Dataset balance: Classes with fewer samples were upsampled via augmentation to match the largest class (avoiding bias toward the majority class).


9. Normalization & Saving Stats

To ensure consistent input to the model at inference time, the training data mean and standard deviation are computed once and saved to norm_stats.npy.

# During training
mean = X_train.mean()
std  = X_train.std()
np.save('norm_stats.npy', {'mean': mean, 'std': std})

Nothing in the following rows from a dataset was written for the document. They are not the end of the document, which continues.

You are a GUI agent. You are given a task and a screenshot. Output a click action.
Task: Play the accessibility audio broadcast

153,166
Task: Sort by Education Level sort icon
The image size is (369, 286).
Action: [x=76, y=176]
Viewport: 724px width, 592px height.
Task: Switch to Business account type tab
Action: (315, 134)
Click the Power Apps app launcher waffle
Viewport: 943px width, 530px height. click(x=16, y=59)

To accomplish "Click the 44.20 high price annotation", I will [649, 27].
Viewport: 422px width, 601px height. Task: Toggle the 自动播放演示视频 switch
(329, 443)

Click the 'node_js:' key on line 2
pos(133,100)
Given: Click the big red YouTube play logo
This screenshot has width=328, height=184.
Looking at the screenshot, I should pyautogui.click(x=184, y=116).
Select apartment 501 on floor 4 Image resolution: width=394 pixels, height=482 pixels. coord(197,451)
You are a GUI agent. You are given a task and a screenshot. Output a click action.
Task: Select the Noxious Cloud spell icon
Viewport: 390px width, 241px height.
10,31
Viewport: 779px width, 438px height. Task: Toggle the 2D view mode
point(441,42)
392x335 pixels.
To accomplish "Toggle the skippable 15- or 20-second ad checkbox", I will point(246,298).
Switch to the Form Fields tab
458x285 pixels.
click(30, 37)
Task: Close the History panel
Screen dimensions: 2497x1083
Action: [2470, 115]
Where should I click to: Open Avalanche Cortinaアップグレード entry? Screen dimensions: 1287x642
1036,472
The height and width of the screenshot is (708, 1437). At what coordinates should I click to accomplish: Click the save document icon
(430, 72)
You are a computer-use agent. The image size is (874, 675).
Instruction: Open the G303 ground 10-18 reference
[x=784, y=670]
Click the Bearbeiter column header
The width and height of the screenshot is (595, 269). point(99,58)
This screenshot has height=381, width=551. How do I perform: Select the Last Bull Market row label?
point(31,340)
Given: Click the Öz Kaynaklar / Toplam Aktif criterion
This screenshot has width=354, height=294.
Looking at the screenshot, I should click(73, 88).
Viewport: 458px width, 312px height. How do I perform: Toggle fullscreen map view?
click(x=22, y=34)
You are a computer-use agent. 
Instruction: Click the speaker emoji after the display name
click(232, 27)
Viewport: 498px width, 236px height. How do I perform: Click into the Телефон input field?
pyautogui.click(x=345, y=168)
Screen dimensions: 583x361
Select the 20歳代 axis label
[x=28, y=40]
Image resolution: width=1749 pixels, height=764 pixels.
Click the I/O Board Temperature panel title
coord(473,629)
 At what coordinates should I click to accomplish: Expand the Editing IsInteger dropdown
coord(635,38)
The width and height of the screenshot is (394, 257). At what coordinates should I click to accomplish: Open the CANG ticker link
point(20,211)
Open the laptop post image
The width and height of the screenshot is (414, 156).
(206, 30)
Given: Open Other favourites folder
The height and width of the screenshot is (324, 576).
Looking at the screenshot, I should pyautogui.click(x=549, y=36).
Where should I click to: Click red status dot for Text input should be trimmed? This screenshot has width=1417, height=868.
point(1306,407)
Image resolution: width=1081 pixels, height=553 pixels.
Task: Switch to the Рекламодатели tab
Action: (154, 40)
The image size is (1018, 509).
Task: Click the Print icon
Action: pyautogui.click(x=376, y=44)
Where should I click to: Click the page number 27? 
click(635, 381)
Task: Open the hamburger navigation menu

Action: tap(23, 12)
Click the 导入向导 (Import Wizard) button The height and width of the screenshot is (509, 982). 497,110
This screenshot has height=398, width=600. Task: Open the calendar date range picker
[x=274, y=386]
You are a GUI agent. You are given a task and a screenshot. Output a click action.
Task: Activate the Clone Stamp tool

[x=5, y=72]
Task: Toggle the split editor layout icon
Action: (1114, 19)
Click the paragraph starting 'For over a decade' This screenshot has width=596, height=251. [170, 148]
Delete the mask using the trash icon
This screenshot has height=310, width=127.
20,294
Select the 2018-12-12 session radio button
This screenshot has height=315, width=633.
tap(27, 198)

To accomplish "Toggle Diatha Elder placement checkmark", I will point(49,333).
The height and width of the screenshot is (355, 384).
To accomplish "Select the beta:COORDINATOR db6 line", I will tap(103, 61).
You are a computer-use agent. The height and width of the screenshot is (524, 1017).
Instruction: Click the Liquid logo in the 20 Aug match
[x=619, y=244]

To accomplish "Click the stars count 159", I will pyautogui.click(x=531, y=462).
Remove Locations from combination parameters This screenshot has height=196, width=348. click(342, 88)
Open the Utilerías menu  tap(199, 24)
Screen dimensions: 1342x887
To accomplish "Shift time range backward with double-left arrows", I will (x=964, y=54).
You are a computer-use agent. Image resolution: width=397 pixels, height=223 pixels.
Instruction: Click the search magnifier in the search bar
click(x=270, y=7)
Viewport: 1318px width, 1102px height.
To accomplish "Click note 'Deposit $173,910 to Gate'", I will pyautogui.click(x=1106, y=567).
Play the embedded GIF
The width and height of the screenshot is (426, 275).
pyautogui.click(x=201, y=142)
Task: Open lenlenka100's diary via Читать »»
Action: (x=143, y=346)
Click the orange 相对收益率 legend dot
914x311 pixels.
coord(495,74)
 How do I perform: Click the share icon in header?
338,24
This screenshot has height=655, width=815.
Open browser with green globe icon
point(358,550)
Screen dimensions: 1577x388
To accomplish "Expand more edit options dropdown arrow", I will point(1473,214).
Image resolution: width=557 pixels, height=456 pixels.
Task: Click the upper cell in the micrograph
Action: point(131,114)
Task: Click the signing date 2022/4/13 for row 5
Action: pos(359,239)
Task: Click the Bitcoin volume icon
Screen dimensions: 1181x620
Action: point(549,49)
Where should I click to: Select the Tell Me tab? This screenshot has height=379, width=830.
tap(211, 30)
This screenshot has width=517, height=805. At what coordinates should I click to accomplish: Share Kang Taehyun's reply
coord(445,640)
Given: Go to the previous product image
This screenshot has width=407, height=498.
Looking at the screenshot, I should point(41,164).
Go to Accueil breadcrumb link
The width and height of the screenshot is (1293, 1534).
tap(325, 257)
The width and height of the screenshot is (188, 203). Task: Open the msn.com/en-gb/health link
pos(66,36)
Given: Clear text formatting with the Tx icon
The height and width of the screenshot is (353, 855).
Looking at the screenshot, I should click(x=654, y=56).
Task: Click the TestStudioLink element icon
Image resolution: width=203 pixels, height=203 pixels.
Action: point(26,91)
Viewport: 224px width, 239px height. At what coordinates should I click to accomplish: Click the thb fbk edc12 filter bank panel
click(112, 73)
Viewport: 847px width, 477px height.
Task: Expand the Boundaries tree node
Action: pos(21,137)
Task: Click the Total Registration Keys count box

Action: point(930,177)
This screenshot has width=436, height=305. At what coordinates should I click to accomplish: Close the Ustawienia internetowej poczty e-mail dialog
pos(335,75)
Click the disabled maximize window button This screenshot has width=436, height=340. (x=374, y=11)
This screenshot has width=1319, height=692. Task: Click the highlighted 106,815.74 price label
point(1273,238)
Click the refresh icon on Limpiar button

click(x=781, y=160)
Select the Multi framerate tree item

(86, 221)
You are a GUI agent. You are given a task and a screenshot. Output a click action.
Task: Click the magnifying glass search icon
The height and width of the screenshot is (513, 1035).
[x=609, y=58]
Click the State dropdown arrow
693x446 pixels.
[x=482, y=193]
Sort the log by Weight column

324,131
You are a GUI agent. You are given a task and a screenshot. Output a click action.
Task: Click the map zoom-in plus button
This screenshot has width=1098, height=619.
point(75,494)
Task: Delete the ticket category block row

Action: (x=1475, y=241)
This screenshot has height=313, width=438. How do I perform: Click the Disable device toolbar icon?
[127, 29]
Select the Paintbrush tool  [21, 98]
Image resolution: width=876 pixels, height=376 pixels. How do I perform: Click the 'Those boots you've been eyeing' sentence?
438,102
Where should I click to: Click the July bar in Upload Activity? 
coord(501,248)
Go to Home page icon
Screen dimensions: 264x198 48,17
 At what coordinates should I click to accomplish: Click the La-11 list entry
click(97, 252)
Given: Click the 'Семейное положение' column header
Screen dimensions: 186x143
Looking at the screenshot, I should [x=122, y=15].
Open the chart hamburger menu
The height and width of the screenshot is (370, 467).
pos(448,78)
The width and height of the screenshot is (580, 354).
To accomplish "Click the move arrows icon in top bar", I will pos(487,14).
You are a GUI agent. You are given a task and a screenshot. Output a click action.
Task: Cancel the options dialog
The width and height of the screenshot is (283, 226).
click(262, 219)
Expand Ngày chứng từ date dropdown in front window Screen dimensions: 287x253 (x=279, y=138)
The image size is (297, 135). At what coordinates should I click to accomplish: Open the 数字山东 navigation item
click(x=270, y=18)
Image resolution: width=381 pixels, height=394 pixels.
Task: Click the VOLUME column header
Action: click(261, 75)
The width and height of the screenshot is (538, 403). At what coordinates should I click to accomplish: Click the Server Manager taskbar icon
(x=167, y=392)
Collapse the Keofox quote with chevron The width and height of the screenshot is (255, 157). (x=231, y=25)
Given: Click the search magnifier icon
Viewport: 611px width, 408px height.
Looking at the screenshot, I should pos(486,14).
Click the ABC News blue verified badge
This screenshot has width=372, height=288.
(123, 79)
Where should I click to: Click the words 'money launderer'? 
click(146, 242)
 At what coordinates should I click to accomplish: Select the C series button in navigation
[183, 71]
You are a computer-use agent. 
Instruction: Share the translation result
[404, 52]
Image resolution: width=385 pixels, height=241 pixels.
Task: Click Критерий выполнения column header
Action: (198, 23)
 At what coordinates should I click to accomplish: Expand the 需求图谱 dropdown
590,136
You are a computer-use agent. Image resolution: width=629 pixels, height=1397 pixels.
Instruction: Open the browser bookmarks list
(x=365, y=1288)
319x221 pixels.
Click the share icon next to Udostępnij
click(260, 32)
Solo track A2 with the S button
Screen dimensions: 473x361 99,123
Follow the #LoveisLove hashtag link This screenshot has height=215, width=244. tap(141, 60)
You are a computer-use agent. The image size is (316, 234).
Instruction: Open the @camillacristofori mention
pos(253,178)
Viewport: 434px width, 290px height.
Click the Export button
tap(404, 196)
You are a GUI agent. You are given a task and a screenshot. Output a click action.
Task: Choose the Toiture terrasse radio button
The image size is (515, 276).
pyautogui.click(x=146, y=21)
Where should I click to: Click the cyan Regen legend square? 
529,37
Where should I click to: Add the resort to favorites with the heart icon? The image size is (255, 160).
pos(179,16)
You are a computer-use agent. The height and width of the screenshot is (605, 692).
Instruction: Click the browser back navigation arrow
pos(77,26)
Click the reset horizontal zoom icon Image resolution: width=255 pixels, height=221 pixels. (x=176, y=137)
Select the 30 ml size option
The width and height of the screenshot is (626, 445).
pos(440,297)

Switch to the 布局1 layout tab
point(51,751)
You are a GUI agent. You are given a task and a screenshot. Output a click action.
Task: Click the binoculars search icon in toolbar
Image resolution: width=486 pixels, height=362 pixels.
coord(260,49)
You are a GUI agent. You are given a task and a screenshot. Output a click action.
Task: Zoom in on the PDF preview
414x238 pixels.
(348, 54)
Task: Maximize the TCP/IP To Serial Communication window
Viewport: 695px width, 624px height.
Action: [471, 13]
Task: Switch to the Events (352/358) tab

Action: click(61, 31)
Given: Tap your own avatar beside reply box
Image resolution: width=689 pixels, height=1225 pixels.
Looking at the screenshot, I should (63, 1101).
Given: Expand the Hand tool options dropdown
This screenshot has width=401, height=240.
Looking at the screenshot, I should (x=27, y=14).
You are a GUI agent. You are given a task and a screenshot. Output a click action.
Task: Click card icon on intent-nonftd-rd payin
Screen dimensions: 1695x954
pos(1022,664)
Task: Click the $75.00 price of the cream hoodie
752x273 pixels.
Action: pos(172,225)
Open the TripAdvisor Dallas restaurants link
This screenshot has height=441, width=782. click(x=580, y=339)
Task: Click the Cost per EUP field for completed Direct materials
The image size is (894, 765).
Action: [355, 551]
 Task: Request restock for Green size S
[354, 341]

# Normalization applied to train, val, and inference
X_normalized = (X - mean) / std

At inference time (app.py), the same stats are loaded and applied before prediction — this is critical for model correctness.


10. Evaluation & Results

The final model was evaluated on a held-out test set of original (non-augmented) forest audio files.

Metric Value
Overall Accuracy 94.4.0%
Weighted F1-Score 0.94.4
Chainsaw Recall 95%
Gunshot Recall 95%
Heavy Machine Recall 93%
Normal Forest Recall 95%

Confidence Threshold: A prediction is only accepted if the model's top class probability is ≥ 65%. Otherwise the audio is flagged as OTHER / AMBIENT to prevent false alarms from unknown sounds.


11. Streamlit Web App

The trained model is served through a Streamlit web dashboard (app.py).

User flow:

  1. User uploads a .wav file
  2. App extracts the Mel Spectrogram
  3. Spectrogram is normalized using saved norm_stats.npy
  4. CNN model predicts class probabilities
  5. Result displayed with:
    • 🔴 Red alert for chainsaw / gunshot / heavy machine
    • 🟢 Green for normal forest sounds
    • Gray for unknown / low-confidence sounds
  6. Full probability distribution shown as a progress bar chart

Run locally:

streamlit run app.py

12. Deployment

The app is deployed on Streamlit Community Cloud (free tier):

  1. Push the repository to a public GitHub repo
  2. Go to share.streamlit.io and log in with GitHub
  3. Select app.py as the entry point
  4. Streamlit Cloud reads requirements.txt (Python packages) and packages.txt (Linux system libraries, e.g. libsndfile1 for audio support)
  5. App is live at a public URL — no server management needed

Key files for deployment:

File Purpose
app.py Entry point for Streamlit
forest_sound_model_v2.h5 Trained model weights
norm_stats.npy Normalization statistics
requirements.txt Python dependencies
packages.txt Linux system dependencies

Built for forest conservation and environmental protection. 🌿